Debt relief of Africa and Impoverished Nations

After studying more about the issues of debt in many impoverished nations, the question that kept coming to mind was,

Where is all the wealth?

A healthy world would undoubtedly have sufficient resources to feed every person, to provide health care and to give each individual a decent living. But success continues to elude the global community.

The situation of poverty in many countries is deplorable. Expecting impoverished countries to get themselves out of poverty is unreasonable because the impoverished are trapped in a causal loop. Poverty removes the possiblity of adequate education, health care and proper nutrition for billions. Each of these factors reduces the probability that children of the next generation will have incomes sufficient to allow them to pay taxes. WIthout taxes, the governments are unable to pay back billions in loans that have accumulated over the years. While they strive to provide security and a minimal form of governance, they are saddled with crippling  interest payments on loans of prior generations.

How should wealth be re-distributed?

Many, throughout decades have called upon the World Bank to cancel the loans and while some relief has been granted, the World Bank has refused to forgive loans arguing that it could not based on its own  laws. If the World Bank is unable to cancel the loans, and donor nations seriously want to help, they must give sufficient amounts to help the countries pay off their loans. But donor nations themselves are also struggling with debt, leading back to the original question, where is all the wealth?

It occurred to me that the one place where wealth accumulates is with families in the upper echelon of society.
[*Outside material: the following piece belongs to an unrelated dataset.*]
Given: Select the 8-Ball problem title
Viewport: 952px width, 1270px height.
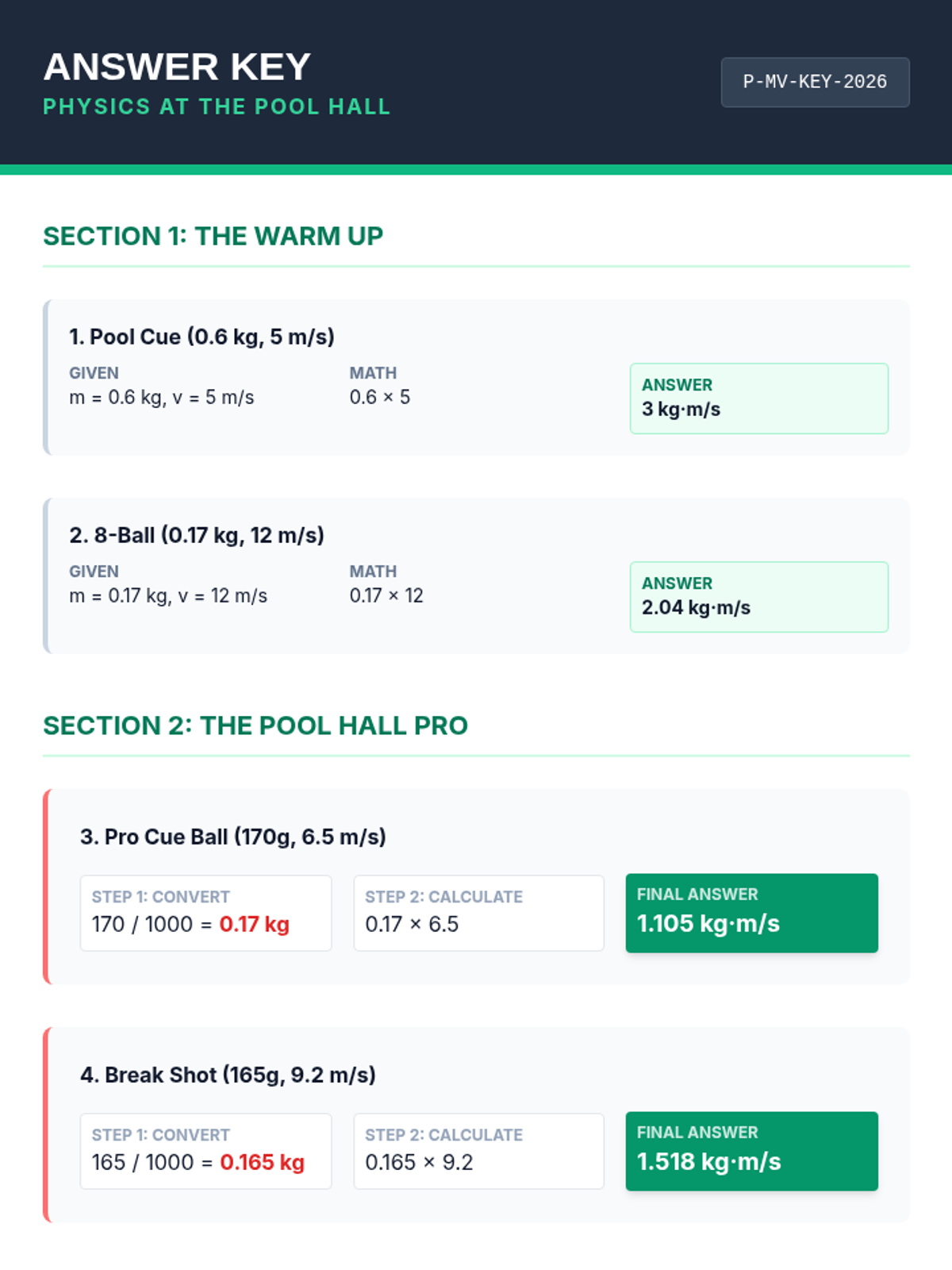Looking at the screenshot, I should [x=197, y=536].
When we think about the reality that being born into this life is a random process, there is no one individual who deserves to be born into wealth any more than another. As such, the passing of wealth to new generations gives an unfair advantage to those who were lucky enough to be born into wealthy families. While ensuring the future of our children is a reasonable goal, it is in no one’s best interest to have vast accumulations for some while other starve.
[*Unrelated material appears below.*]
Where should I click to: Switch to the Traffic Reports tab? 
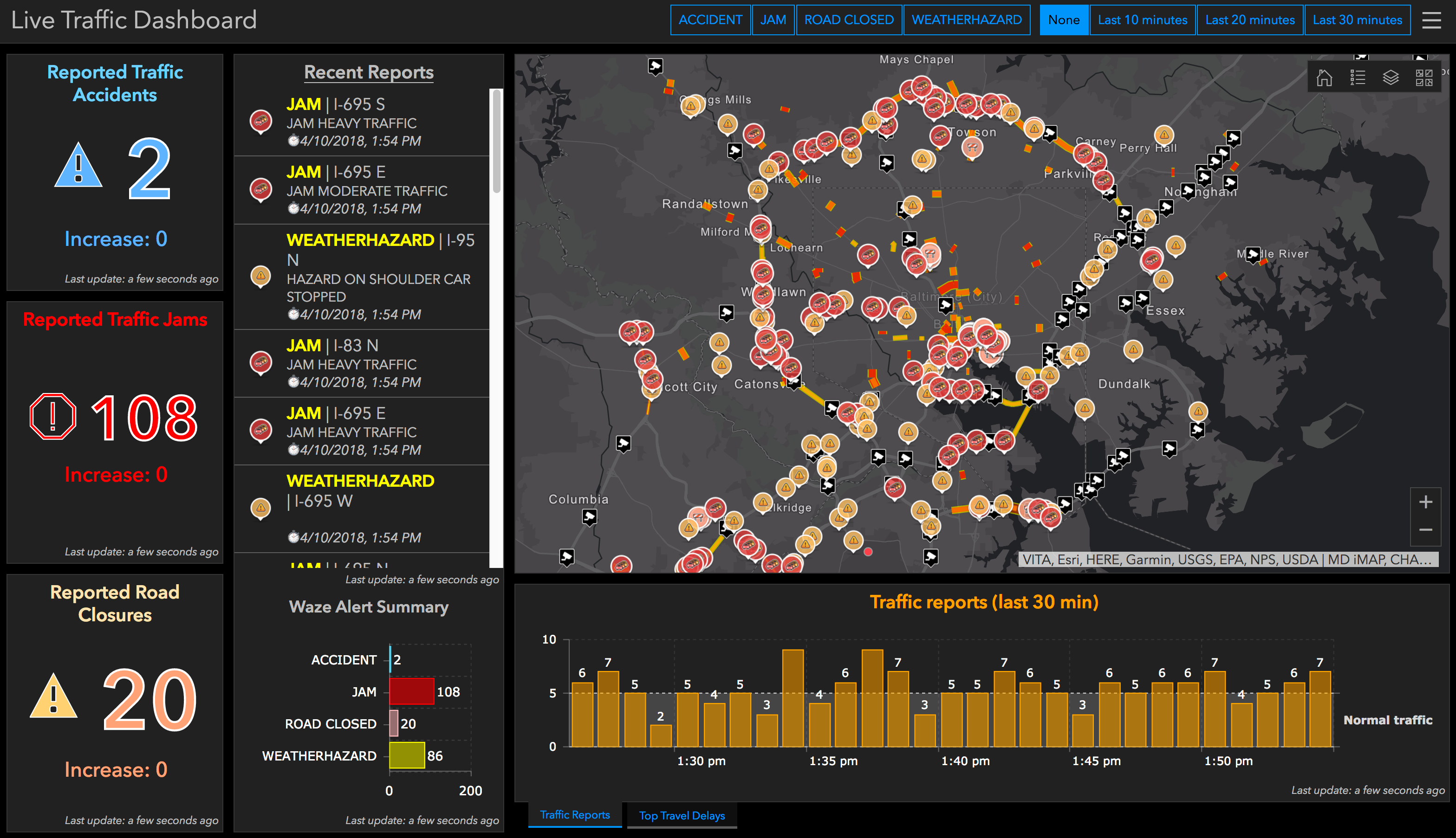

Some families recognize this injustice and choose to create trusts through which the money is redistributed to charitable causes. This is laudable and a reasonable form of monetary redistribution. However, for those that choose to keep the money in their families, the following generations continue to be advantaged in every way. The money and wealth continues to accumulate in the form of stocks, bonds, businesses and properties. But children of the wealthy aren’t any more deserving than the poorest child.

Should extreme amounts of wealth be allowed to pass from one generation to the next? Is this fair?

While it may not be politically popular with the few that have unearned wealth passed to them, or those who have vast amounts that they wish to pass to their children through inheritances, it seems fitting that some share of inherited wealth should be used to create a more equitable life for all children. Redistribution through higher estate taxes would be one of the fairest forms of taxation to raise money. Once a person has lived their life and has had a fair and reasonable opportunity to use the wealth they’ve earned, it seems only fair that more of the money should be re-distributed after their passing.  Funds raised in this way could then be used to meet current donor commitments to impoverished nations.

This would benefit the greater good both within a country and and globally.

While I’m not necessarily suggesting that every family be subject to the same percentage tax, it would be reasonable in the case of estates in the billions to be heavily taxed after each generation has passed. Exemptions could be made in the event that a Charitable Trust has been formed, provided that such trust are confirmed to be genuine. By passing more of the assets of wealthy individuals back to the state, a redistribution of wealth would be possible and donor countries could then begin to look at increasing their commitments to impoverished states to the degree necesssary to meet the Millenium Development Goals. Similarly, it would also be reasonable to formalize legal liabilities for nations to ensure the redistribution from one nation to another to ensure that no country suffers excessive poverty while others benefit.

At very least, it would be interesting to model this approach of wealth redistribution to see how it might impact society as a whole. Far from making countries or people worse off, it is has been proven that equitable wealth distribution benefits rich and poor alike. (Click to see a TED video on inequity)

One might look at donor money as priming the pump of an economy. As long as there is insufficient money in the economy, it is unable to effectively create its own wealth. Insisting on payments of past debt cuts off the priming impact of donor money.

Other possibilities exist.

If the World Bank is unable to cancel the loans, then perhaps they might at least consider cancelling all interest and payments for several generations, long enough for these societies to recover. Once an economy is producing sufficient income through taxation it may be able to pay its debt.

Assessments have also identified tax evation by multinationals as being a major drain on poor nations. Global regulation of multinatoinals needs to ensure proper distribution of taxes to the various countries as well as maintaining standards for environmental sustainability and the rights of workers. (Click here for more information)

The issue of Governance and Corruption

While it may be true that impoverished nations have governance challenges, one might question the source of such challenges. If a police officer, responsible for enforcing laws, is unable to earn a living wage, how can they be expected to do their job? If they are hungry, how will they be able to make sound decisions and keep their emotions in check? While corruption is far from desirable, its likelihood increases when survival is threatened. The sooner the underlying causes of poverty are addressed, the more likely that corruption will be minimized.